Farmers have a responsibility for the safety of the animals in their fields, and for those walking across their land. Farmers who keep livestock in fields crossed by public rights of way may face civil and/or criminal proceedings if members of the public are injured by their livestock.
All large animals are potentially dangerous, even cattle that are bred from a normally quiet temperament. Farmers understand that under stress due to weather, illness, unusual disturbance, or when maternal instincts are aroused, even placid cattle can become aggressive. The trouble is many members of the public won’t recognise the signs of stress.
How can livestock farmers minimise risk to the public?
If there are particular animals that are likely to become upset with the presence of people in their field, they should be kept away from places with public access or fields where walkers are known to stray. There are some livestock species and breeds of bull that are prohibited from being in a field containing a right of way so farmers should be aware of what breeds these are.
Cattle with calves at foot can present a risk due to protective maternal instincts, especially when a dog is present. When selecting a paddock in this instance, consider the members of the public who won’t recognise the behavioural characteristics of cattle.
Before you put cattle in fields with public access it is good practice to:
- Assess whether the animals in the herd are generally placid and well-behaved
- If possible, use fields or areas not used by the public when cattle are calving or have calves at foot, especially during periods of greater public use such as school holidays
- Assess whether calves kept with the herd will affect the behaviour of older cattle
- Consider whether it is practicable to temporarily fence alongside a public right of way so that the cattle and the public are kept separate
- Plan the location of handling and feeding areas away from public rights of way to reduce the possibility of stock congregating around the route.
Where the landowner and the cattle owner are not the same person there may be some joint responsibility and it is the duty of both parties to agree a course of action.
In addition to following best practice, farmers should display signs informing the public when a bull, or cows with calves, are in the area.
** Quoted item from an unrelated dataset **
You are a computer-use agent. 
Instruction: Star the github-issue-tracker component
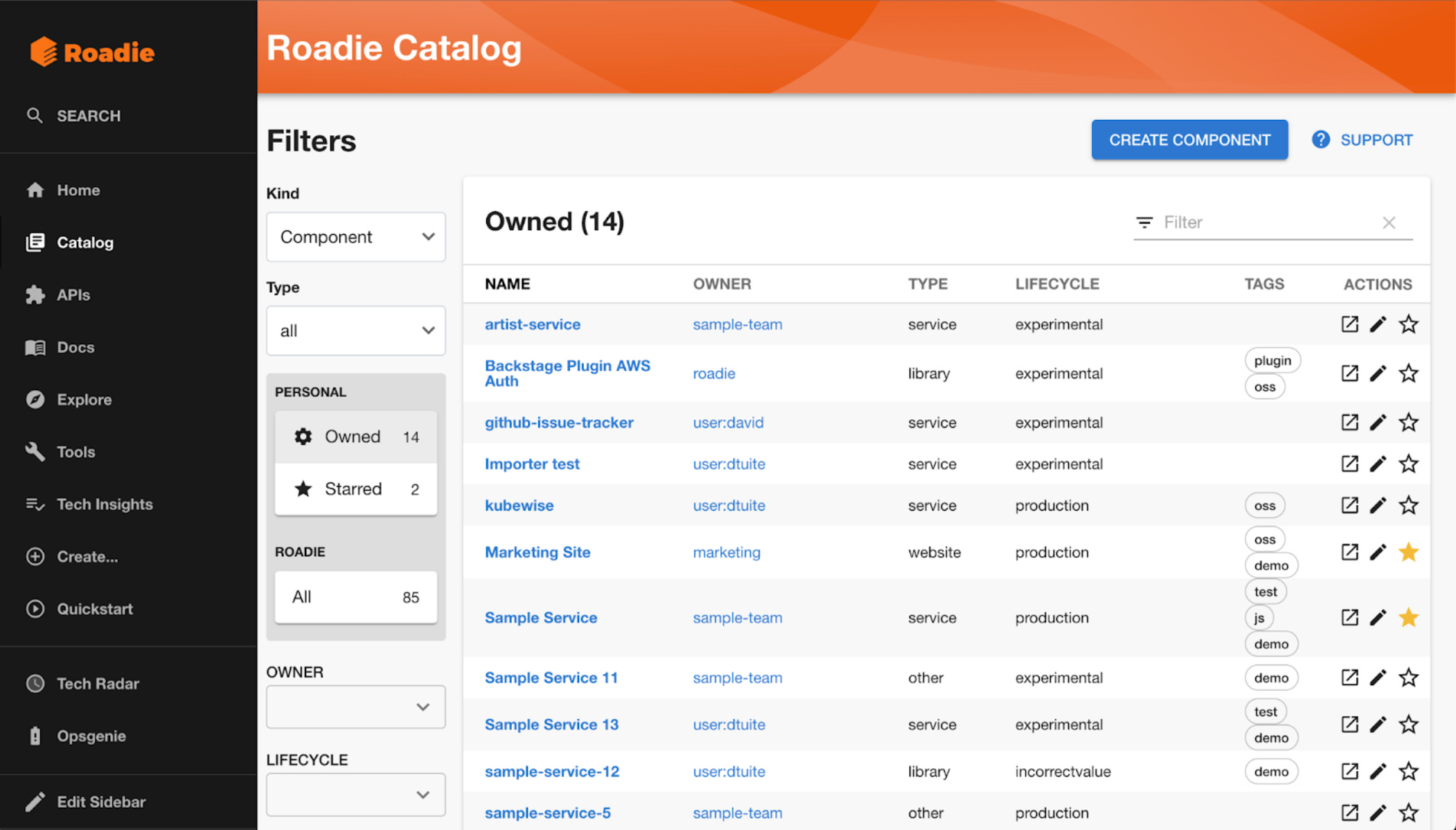pos(1409,422)
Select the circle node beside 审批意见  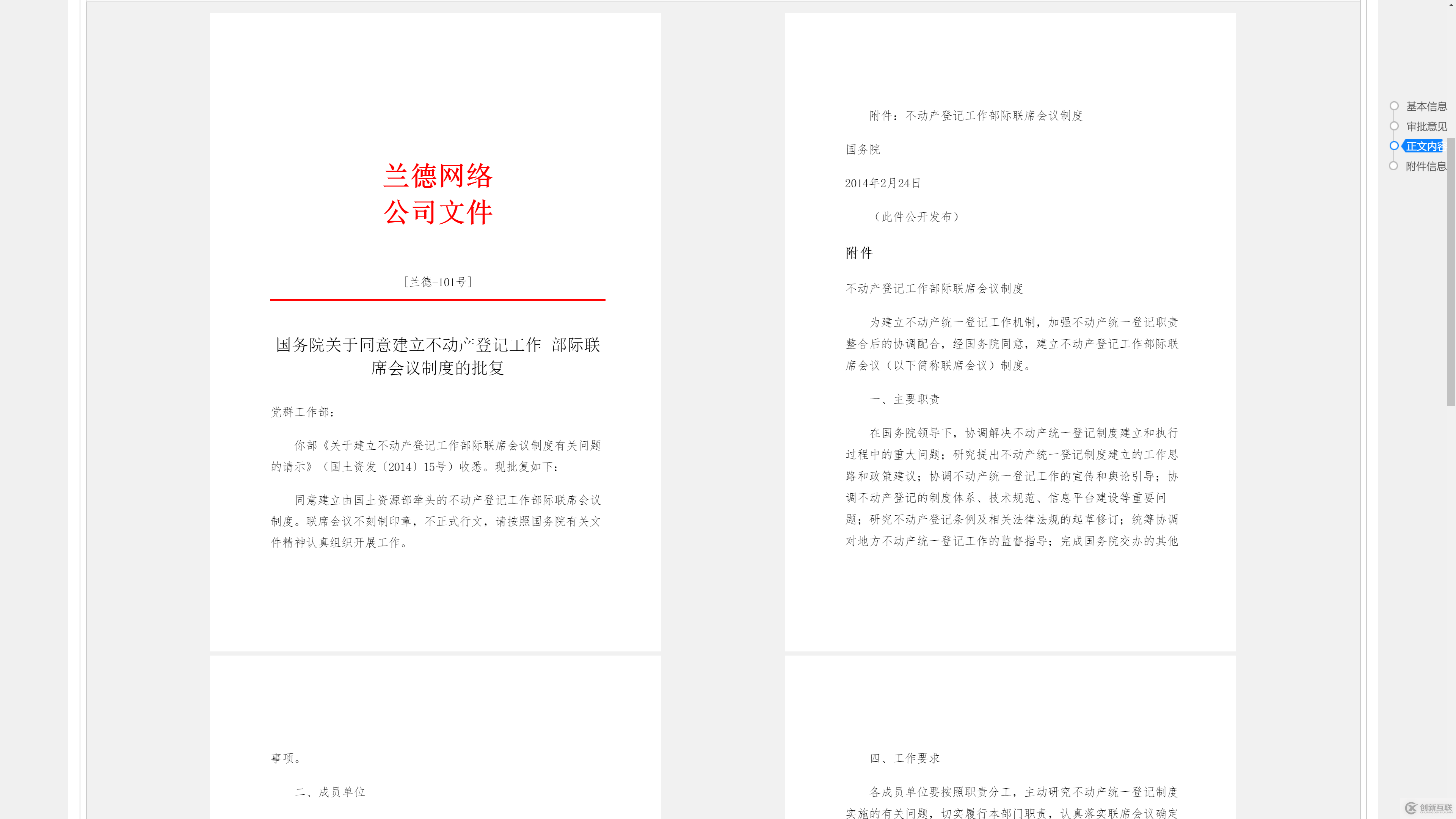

Signs may limit a farmer’s liability should an incident occur, but is no assurance against negligence being proven against them in the event that a member of the public suffers injury or distress whilst crossing the field. Signs should be informative and accurate, and should be securely covered when the animals to which they refer are no longer present in the field or area. Misleading signs which deter the public from exercising their right of responsible access are likely to be regarded as obstruction and should never be used.